Linuxのファイルには「rwxrwxrwx」形式のパーミッションが設定されています。その中で、通常の実行権限とは別の動作をする特殊ビットが SUID(Set User ID)SGID(Set Group ID) です。

SUIDビットが設定されたファイルは、実行した際に「ファイルの所有者の権限」でプロセスが動作します。所有者がrootでSUIDビットが立っているコマンドを一般ユーザーが実行すると、そのプロセスはroot権限で動くことになります。

SGIDビットは同様の概念をグループに適用したものです。ファイルに設定された場合、実行時にファイルのグループ権限でプロセスが動作します。ディレクトリに設定された場合は、そのディレクトリ配下に作成されるファイルが同じグループに帰属します。

SUIDビットが立ったファイルを ls -l で確認すると、次のように表示されます。

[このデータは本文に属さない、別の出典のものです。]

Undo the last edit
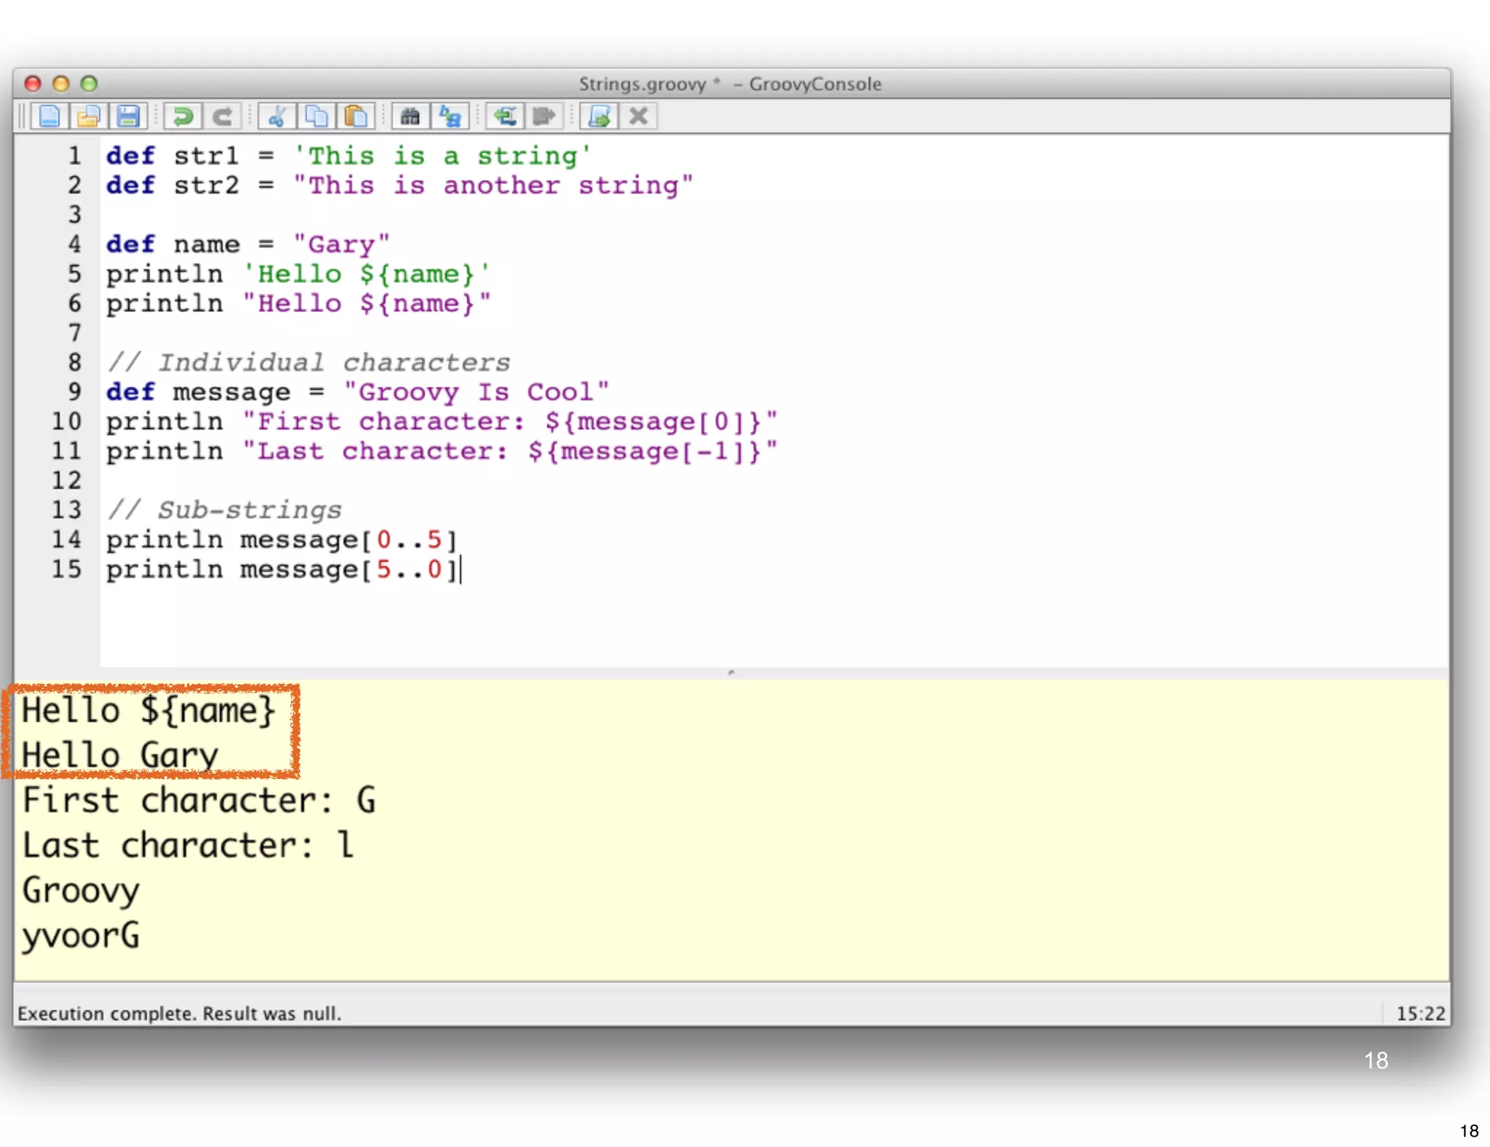The height and width of the screenshot is (1147, 1490). point(183,116)
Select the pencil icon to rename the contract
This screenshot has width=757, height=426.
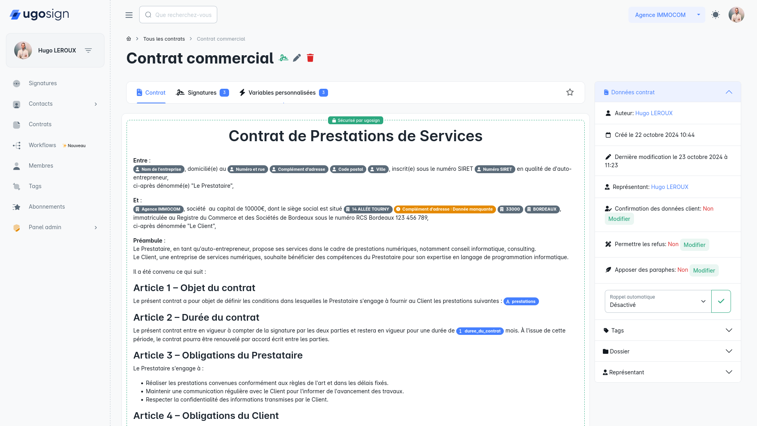[x=296, y=58]
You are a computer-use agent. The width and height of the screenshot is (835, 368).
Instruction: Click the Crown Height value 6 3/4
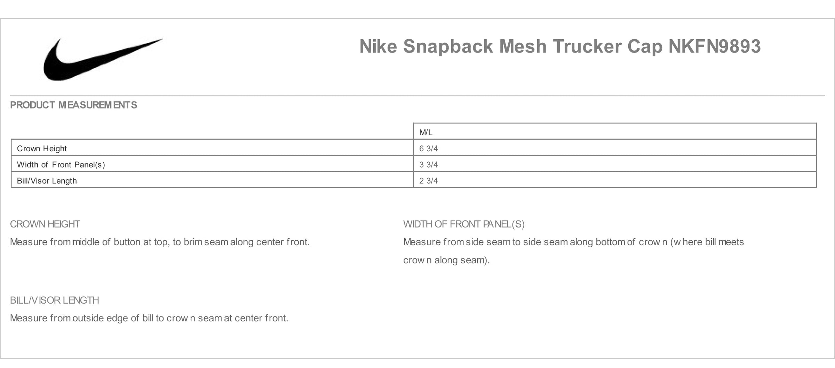click(x=429, y=149)
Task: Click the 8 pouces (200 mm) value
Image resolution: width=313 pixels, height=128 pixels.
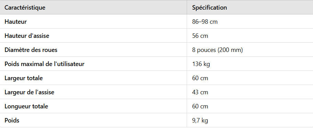Action: click(217, 50)
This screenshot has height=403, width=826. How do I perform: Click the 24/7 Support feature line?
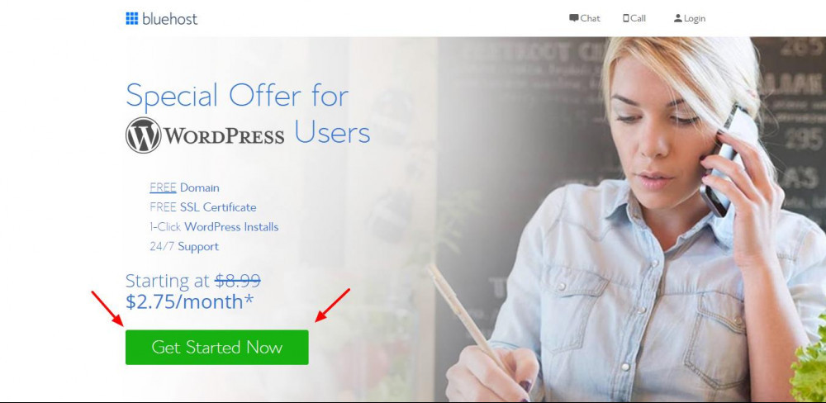(x=184, y=247)
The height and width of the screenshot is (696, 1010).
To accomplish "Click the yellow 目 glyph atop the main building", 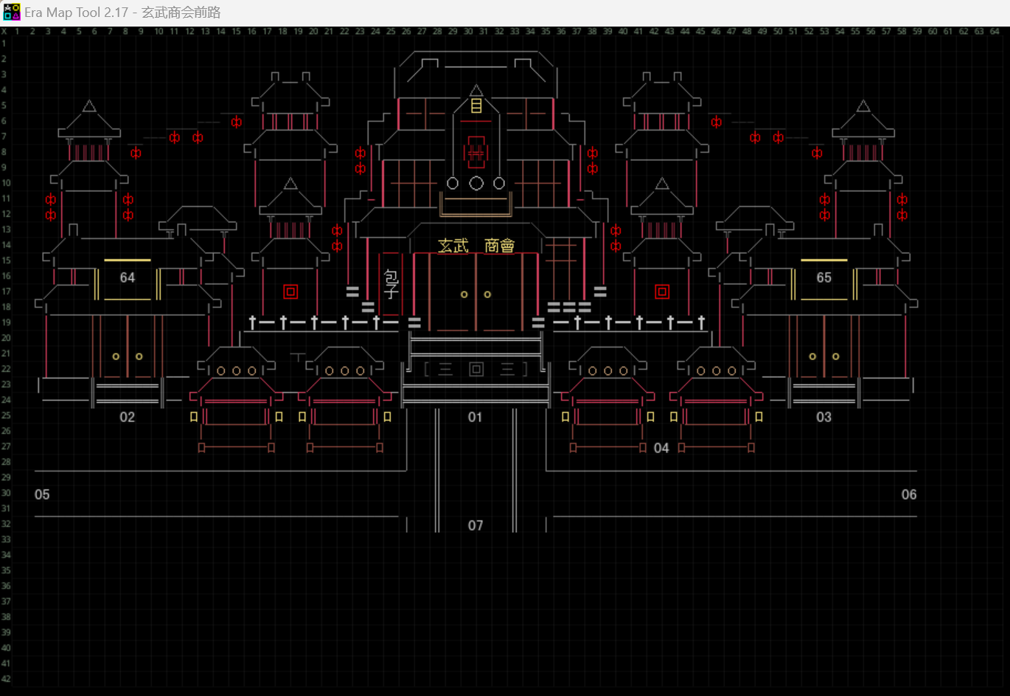I will tap(476, 106).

-rwsr-xr-x 1 root root 64448 ... /usr/bin/passwd # 所有者の実行ビット位置が 'x' ではなく 's' になっている → SUIDビットが設定済み

passwd コマンドはSUIDが必要な代表例です。一般ユーザーが自分のパスワードを変更するには /etc/shadow に書き込む権限が必要ですが、その権限はrootだけに許可されています。passwdコマンドにSUIDを設定することで「passwdを使う間だけroot権限を借りる」仕組みを実現しています。

問題は、本来SUIDが不要なファイルにビットが残っている場合です。システムインストール時のデフォルト状態から変わっていないSUIDBINARYや、管理者が誤って設定したSUIDBITが、攻撃者の権限昇格の踏み台になります。

攻撃者はSUID/SGIDをどう悪用するか

Linuxサーバーへの侵入に成功した攻撃者は、最初は「一般ユーザー権限」しか持っていないことがほとんどです。そこからroot権限を奪う操作が「ローカル権限昇格(Local Privilege Escalation)」と呼ばれる攻撃フェーズです。SUID悪用はその代表的な手法です。

防御目的で手口の概要を理解しておきましょう。

SUIDファイルの列挙: 攻撃者は find / -perm -4000 2>/dev/null でSUIDビット付きファイルを洗い出します。このコマンドは一般ユーザーでも実行できます。
悪用可能なバイナリの選別: GTFOBins(特権昇格に使えるバイナリをまとめた参考情報サイト)などを参照し、SUIDが設定されたバイナリの中からシェルを奪取できるものを選びます。
rootシェルの取得: たとえば vimfind に誤ってSUIDBITが設定されていた場合、それらのバイナリが持つシェル起動機能を使ってrootシェルを起動できます。
完全な権限奪取: root権限を手にした攻撃者は、バックドアの埋め込みや /etc/passwd の改ざんなど、システム全体にわたる操作が可能になります。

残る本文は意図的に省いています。